Super-microscope earns trio Nobel chemistry prize

Source:AFP Published: 2014-10-8 22:48:01

Their work has allowed closer study of cells


Two Americans and a German won the 2014 Nobel Prize for Chemistry on Wednesday for laying the foundations of an ultra-powerful microscope that allows the study of tissue at the molecular level.

The tool has revolutionized research into disease and drug design, the Nobel jury said, as it lauded Americans Eric Betzig and William Moerner and ­Germany's Stefan Hell.

"Their ground-breaking work has brought optical ­microscopy into the nano-­dimension," it said.

"Today, nanoscopy is used worldwide and new ­knowledge of the greatest benefit to ­mankind is produced on a daily ­basis."

Working separately, the trio overcame a limit set in 1873 by microscopist Ernst Abbe, who said the resolution of an image would never be better than around 200 nanometers (200 billionths of a meter), which is half the wavelength of light.

Because of this so-called diffraction limit, it was thought that the inner workings of a cell would never be clearly observed, inhibiting our understanding of how cells function, reproduce or become infected.

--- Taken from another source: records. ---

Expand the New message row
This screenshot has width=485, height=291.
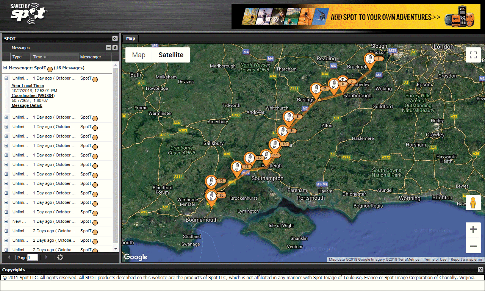coord(6,222)
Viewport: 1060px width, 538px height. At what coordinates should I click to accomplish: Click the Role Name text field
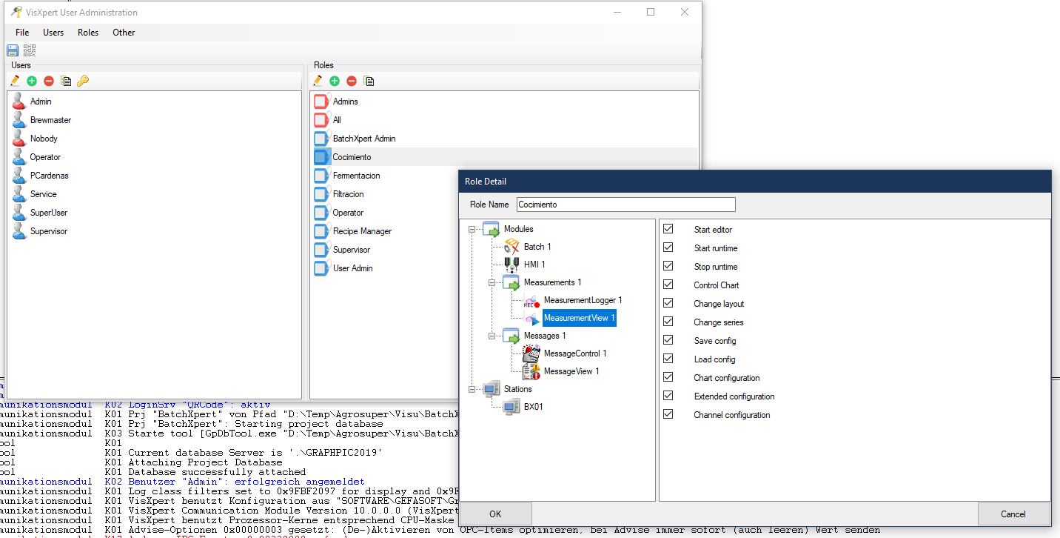(x=625, y=205)
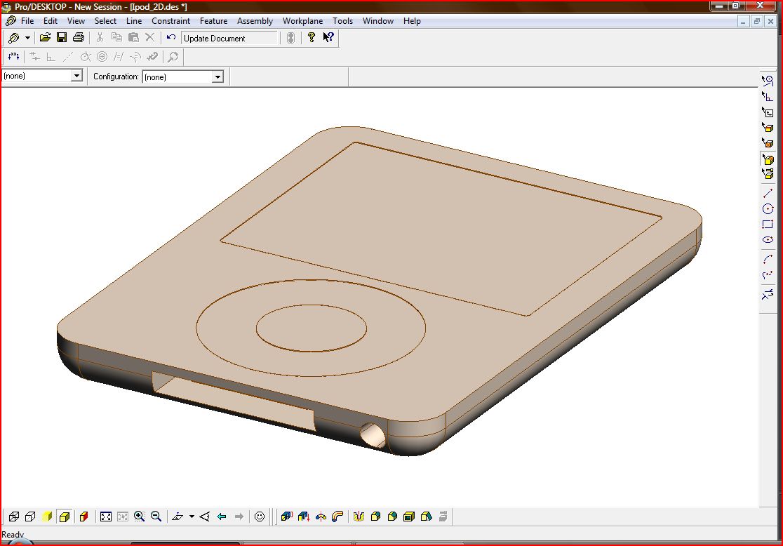Click the Sweep Profile feature icon
783x546 pixels.
click(x=337, y=517)
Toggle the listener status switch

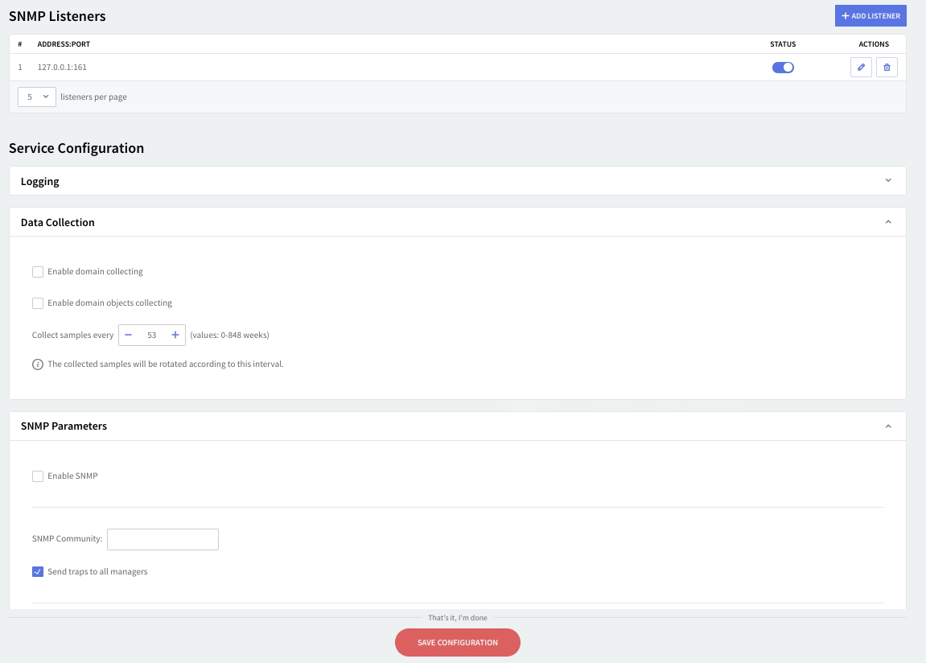[x=783, y=68]
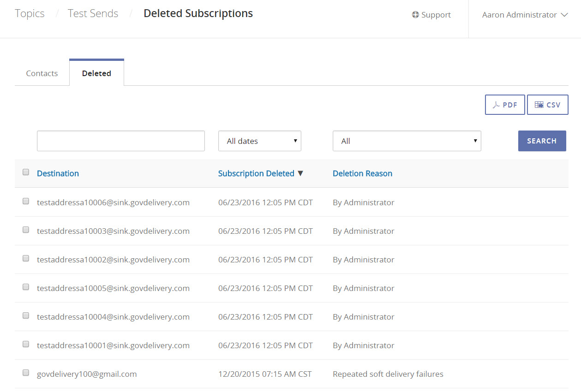
Task: Expand the Aaron Administrator user menu
Action: pyautogui.click(x=524, y=15)
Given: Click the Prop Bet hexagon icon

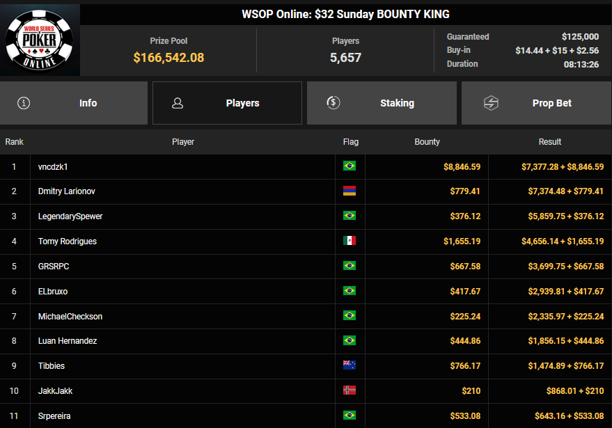Looking at the screenshot, I should click(491, 103).
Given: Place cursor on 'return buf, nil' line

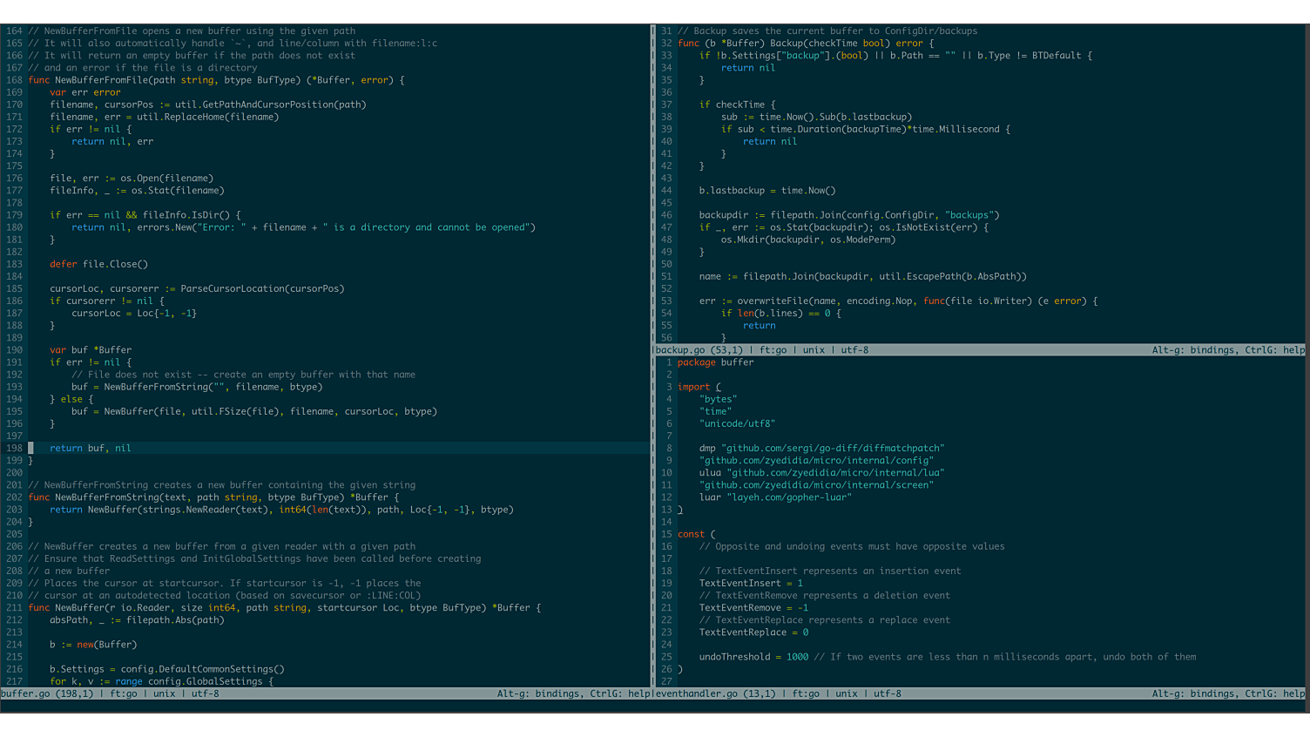Looking at the screenshot, I should click(x=90, y=448).
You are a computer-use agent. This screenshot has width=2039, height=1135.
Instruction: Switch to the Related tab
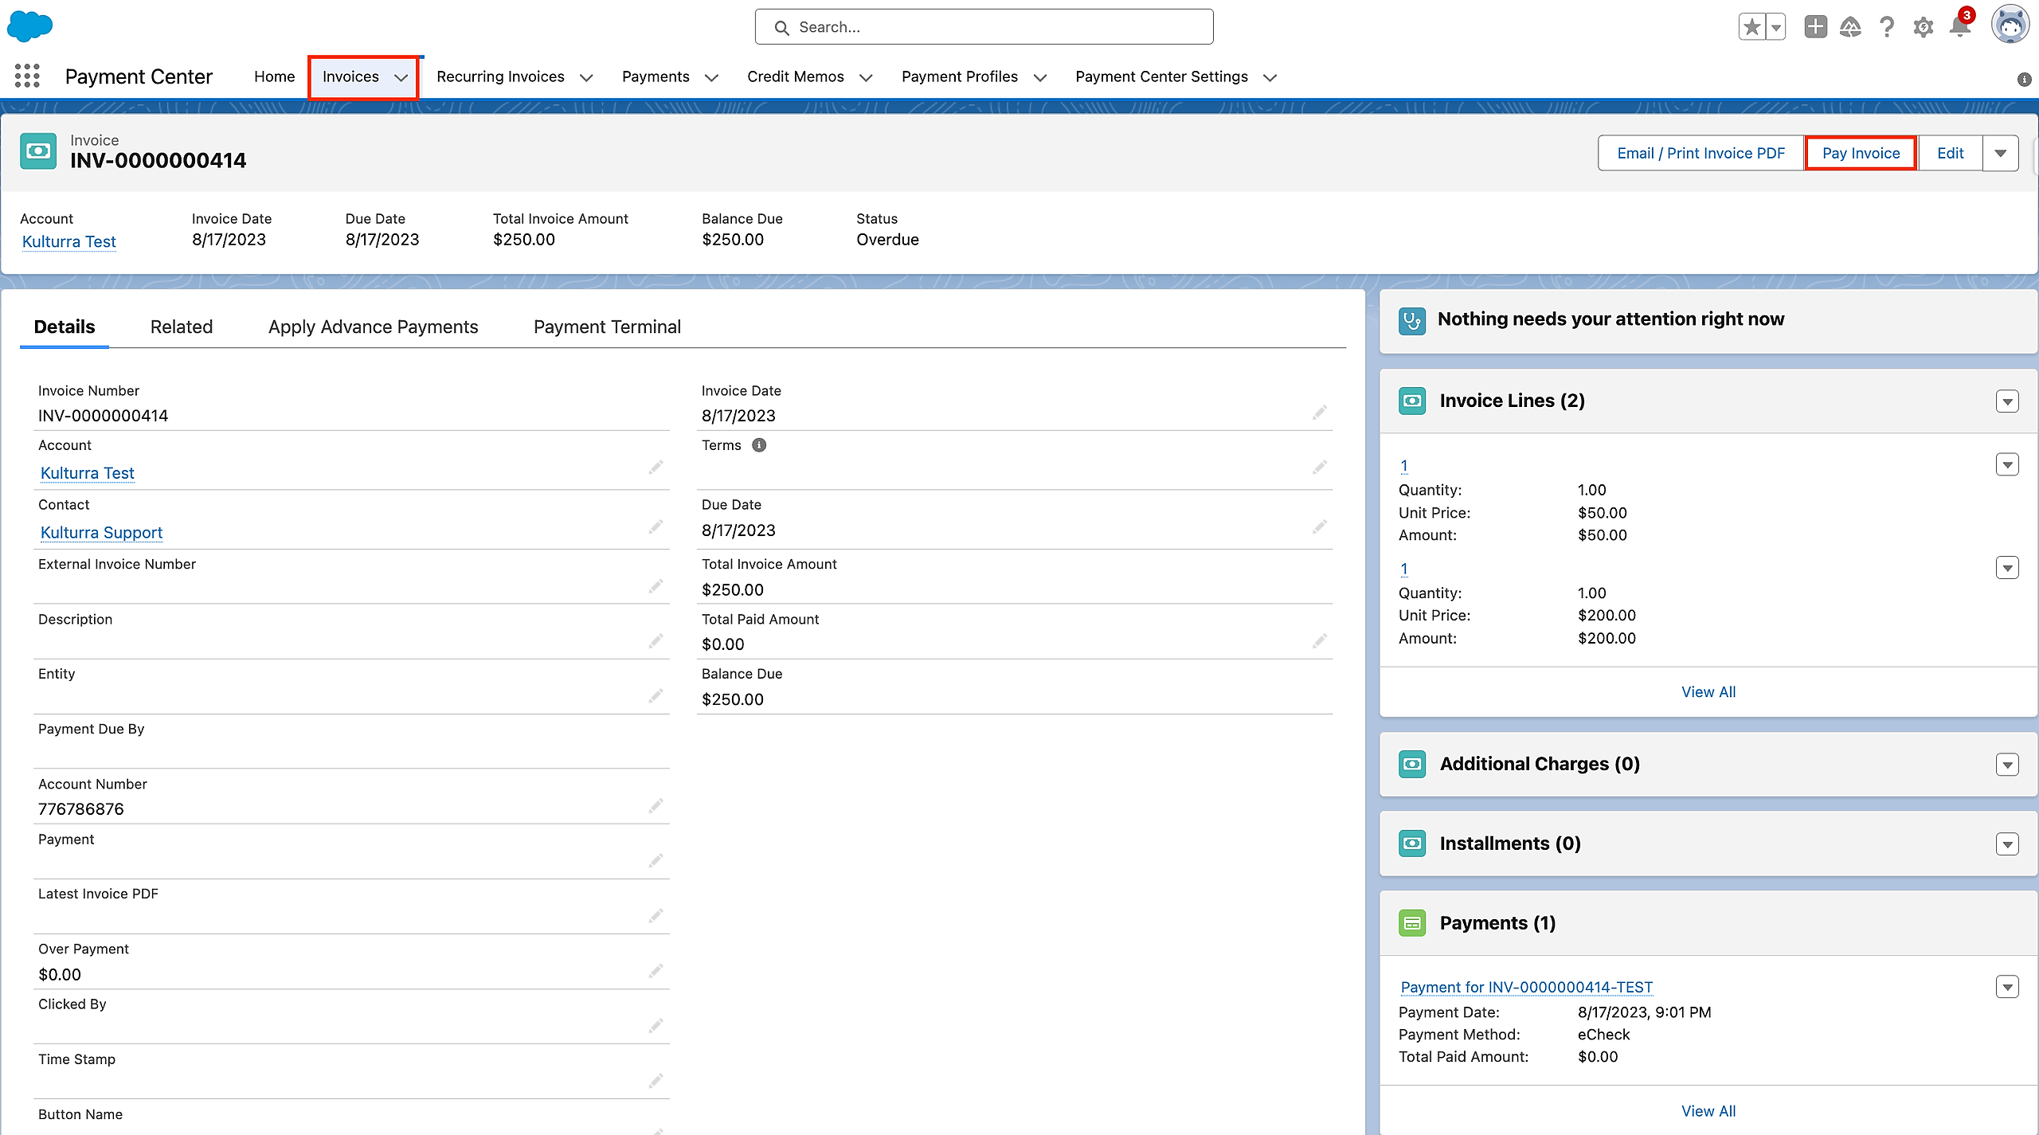181,327
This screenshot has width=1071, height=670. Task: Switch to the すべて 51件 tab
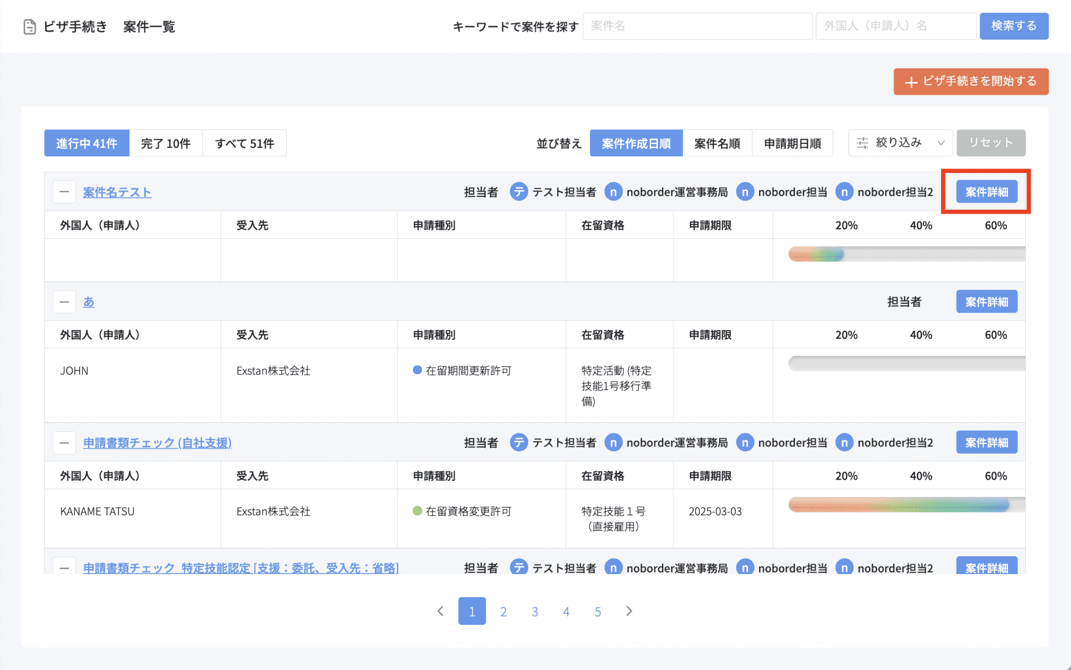(244, 143)
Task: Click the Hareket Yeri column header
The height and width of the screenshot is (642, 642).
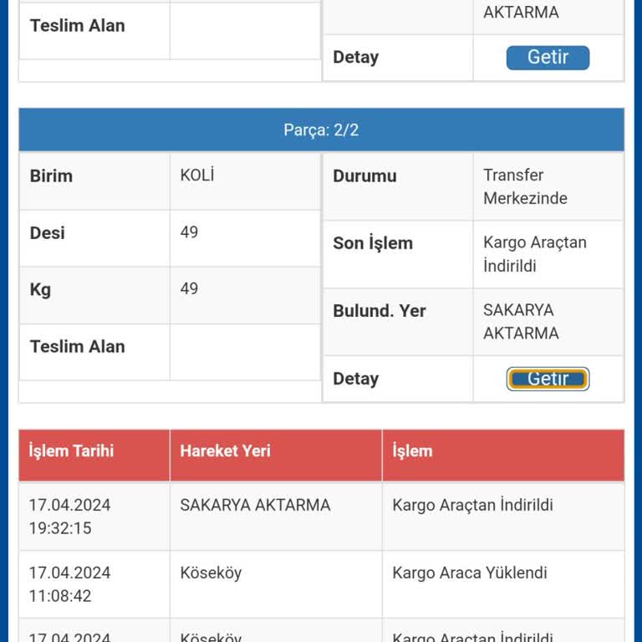Action: (x=276, y=455)
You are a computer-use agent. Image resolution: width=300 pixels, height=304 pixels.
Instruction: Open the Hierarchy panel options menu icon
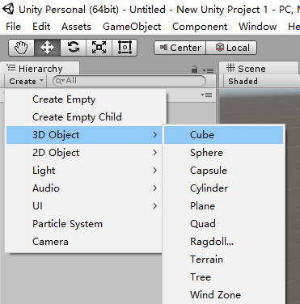[x=208, y=70]
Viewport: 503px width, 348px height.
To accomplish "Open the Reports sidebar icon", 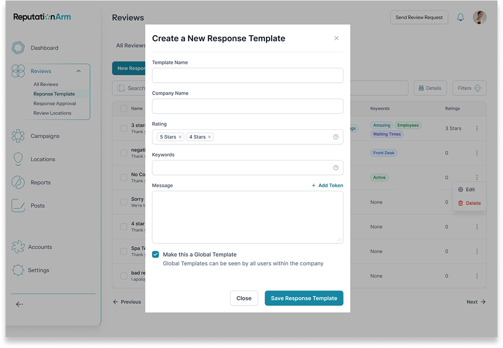I will tap(18, 183).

The basis of the laureates' work, dating back to pioneering research by Hell in the 1990s, adds fluorescent molecules to a sample to be studied.

A laser beam is then directed at specific molecules on the fringes of the area of interest, so that they glow. The fluorescence is then filtered out so that, in the centre of the image, precise structures as small as 20 nanometers come into view.

"It's childish, but it still gives me great pleasure to see high-res pictures everyone told me would be impossible," Hell said in a 2009 interview with the British science journal Nature.

Medicine and biology have been the big winners from developments in ­nanoscopy.

The race for the Nobel peace prize, to be announced Friday, has rarely been so ­unpredictable, experts say, with the pope and Edward Snowden tipped as possible winners.

Snowden, the former intelligence analyst who revealed the extent of US global spying, was one of the joint winners of the "alternative Nobel peace prize" last month.

A hero to some and a traitor to others, he would be a highly controversial choice for the 878,000 euro ($1.11 million) award.

Pakistani girls' education campaigner Malala Yousafzai is also said to be in the running along with Pope Francis  and a Japanese pacifist group.